# Start of TEXT SECTION
Hybrid methods aim to improve the forecasting performance by combining different approaches or targeting multiple time horizons. In fact, increasing number of research works indicates that hybrid methods often outperform single methods in many aspects. A hybrid model is applied to optimize the prediction value forecasted by an ANN model on 4 sunny days (Diagne et al., 2009). A hybrid model that combines a spatiotemporal forecasting approach with a relatively accurate physical model is employed to achieve impressive prediction values in various positions (Tascikaraoglu Sanandaj et al., 2016). Although the hybrid model can provide a more accurate prediction, distortion can occur in bad weather.

With the further increase in renewable energy grid-connection requirements, accurate forecasting in the event of weather changes has become increasingly important. In this paper, to address the complexity of the forecasting environment, the statistical and physical models in the hybrid approach were enhanced. Since statistical models have a much greater impact on the results than physical models in hybrid models, three different methods have been applied to improve the model fit, forecasting accuracy, and computational speed of the ANN, particularly to compensate for the non-stationary sequences caused by weather changes. Furthermore, environmental factors were incorporated into the physical model to enhance the conversion formula. As a result, a hybrid model combining the refined ANN forecasting model with a well-established PV conversion model is proposed to achieve more precise PV power forecasting. The hybrid method can significantly enhance the overall integrity of both the PV prediction process and the forecasting results compared with direct methods. The main contributions of this paper are as follows:

1) First, this paper proposes a hybrid model consisting of an ANN model and a PV conversion model for PV power forecasting. In the PV conversion model, the temperature derating factor, the environmental coefficient, and the reflection coefficient are taken into consideration.
# End of TEXT SECTION
— SET EXERCISE A —
Set down the passage on hybrid PV power forecasting word for word, beginning at the words "Hybrid methods aim" and stopping after the words "in bad weather.".
# Start of STORED RECORDS
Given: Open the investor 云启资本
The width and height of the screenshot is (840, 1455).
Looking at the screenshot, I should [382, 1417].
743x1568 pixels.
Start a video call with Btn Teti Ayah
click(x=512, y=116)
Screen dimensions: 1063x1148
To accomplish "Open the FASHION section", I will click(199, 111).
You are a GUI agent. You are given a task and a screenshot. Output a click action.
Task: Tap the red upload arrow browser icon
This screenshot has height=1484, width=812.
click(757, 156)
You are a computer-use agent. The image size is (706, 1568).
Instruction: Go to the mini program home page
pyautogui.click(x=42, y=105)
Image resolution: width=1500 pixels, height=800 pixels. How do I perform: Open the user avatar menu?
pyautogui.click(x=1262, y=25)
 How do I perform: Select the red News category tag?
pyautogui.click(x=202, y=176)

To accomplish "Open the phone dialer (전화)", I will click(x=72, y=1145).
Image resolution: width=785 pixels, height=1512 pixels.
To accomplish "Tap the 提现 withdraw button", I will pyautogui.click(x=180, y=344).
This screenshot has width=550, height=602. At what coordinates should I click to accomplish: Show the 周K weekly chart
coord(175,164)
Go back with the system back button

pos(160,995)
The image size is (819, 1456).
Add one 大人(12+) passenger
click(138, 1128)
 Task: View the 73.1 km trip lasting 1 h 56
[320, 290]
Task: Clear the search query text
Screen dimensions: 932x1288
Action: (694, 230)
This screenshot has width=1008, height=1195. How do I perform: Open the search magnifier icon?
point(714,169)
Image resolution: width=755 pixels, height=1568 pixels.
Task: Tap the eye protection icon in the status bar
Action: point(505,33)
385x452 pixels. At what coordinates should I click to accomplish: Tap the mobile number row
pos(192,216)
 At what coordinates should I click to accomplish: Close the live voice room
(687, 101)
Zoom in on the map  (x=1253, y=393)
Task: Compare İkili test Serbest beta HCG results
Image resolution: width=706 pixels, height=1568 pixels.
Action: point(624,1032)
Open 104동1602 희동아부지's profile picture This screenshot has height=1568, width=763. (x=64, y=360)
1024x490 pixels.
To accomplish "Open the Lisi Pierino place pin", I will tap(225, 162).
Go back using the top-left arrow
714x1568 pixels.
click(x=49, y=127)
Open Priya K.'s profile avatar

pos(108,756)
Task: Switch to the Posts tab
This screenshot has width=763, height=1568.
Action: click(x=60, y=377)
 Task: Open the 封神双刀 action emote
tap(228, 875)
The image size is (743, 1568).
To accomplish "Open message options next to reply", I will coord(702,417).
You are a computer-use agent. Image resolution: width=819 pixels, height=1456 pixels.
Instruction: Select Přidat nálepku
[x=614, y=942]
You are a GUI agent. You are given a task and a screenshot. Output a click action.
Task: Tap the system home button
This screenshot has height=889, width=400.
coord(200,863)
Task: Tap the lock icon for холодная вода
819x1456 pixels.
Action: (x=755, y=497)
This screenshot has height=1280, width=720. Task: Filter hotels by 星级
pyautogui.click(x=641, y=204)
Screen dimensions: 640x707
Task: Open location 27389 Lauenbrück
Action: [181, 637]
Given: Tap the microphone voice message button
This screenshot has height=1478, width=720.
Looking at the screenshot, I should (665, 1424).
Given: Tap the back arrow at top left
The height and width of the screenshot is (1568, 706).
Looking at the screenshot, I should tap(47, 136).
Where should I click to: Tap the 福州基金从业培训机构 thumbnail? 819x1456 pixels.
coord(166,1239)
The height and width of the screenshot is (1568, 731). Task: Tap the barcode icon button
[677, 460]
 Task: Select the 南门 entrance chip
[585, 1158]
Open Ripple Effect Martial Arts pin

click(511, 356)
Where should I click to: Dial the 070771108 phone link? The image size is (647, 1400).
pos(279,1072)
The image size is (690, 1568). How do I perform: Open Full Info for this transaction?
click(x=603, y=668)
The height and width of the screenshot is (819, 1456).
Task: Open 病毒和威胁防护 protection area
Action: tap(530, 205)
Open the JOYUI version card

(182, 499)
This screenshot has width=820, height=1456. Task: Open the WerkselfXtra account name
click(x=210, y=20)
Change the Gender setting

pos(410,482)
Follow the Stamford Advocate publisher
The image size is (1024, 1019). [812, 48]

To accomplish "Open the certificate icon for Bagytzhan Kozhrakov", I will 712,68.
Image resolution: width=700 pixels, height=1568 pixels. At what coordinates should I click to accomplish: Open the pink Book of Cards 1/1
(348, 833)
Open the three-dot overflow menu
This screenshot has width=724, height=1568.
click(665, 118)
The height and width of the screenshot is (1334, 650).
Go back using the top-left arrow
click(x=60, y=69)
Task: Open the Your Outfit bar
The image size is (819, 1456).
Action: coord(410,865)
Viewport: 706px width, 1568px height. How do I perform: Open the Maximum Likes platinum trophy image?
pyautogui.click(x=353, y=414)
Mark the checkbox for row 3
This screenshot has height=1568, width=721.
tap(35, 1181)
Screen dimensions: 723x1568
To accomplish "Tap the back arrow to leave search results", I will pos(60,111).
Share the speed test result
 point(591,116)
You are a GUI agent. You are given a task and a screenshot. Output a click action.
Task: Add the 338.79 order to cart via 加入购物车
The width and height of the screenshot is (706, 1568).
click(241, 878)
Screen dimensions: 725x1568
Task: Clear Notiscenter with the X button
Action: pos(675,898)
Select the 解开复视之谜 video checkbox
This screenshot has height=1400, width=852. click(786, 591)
# End of STORED RECORDS
— SET EXERCISE B —
Reproduce only the records from the line that contains "743x1568 pixels." through the line that contains "will pyautogui.click(x=180, y=344).", with both lines included and the requests left in place. Multiply every coordinate in the answers by 0.55 and round each result to a whole number, rounding halves up.

— EXERCISE OUTPUT A —
Hybrid methods aim to improve the forecasting performance by combining different approaches or targeting multiple time horizons. In fact, increasing number of research works indicates that hybrid methods often outperform single methods in many aspects. A hybrid model is applied to optimize the prediction value forecasted by an ANN model on 4 sunny days (Diagne et al., 2009). A hybrid model that combines a spatiotemporal forecasting approach with a relatively accurate physical model is employed to achieve impressive prediction values in various positions (Tascikaraoglu Sanandaj et al., 2016). Although the hybrid model can provide a more accurate prediction, distortion can occur in bad weather.

— EXERCISE OUTPUT B —
743x1568 pixels.
Start a video call with Btn Teti Ayah
click(x=282, y=64)
Screen dimensions: 1063x1148
To accomplish "Open the FASHION section", I will click(109, 61).
You are a GUI agent. You are given a task and a screenshot. Output a click action.
Task: Tap the red upload arrow browser icon
This screenshot has height=1484, width=812.
click(416, 86)
You are a computer-use agent. The image size is (706, 1568).
Instruction: Go to the mini program home page
pyautogui.click(x=23, y=58)
Image resolution: width=1500 pixels, height=800 pixels. How do I perform: Open the user avatar menu?
pyautogui.click(x=694, y=14)
 How do I perform: Select the red News category tag?
pyautogui.click(x=111, y=97)

To accomplish "Open the phone dialer (전화)", I will click(x=40, y=630).
Image resolution: width=785 pixels, height=1512 pixels.
To accomplish "Tap the 提现 withdraw button", I will pyautogui.click(x=99, y=189).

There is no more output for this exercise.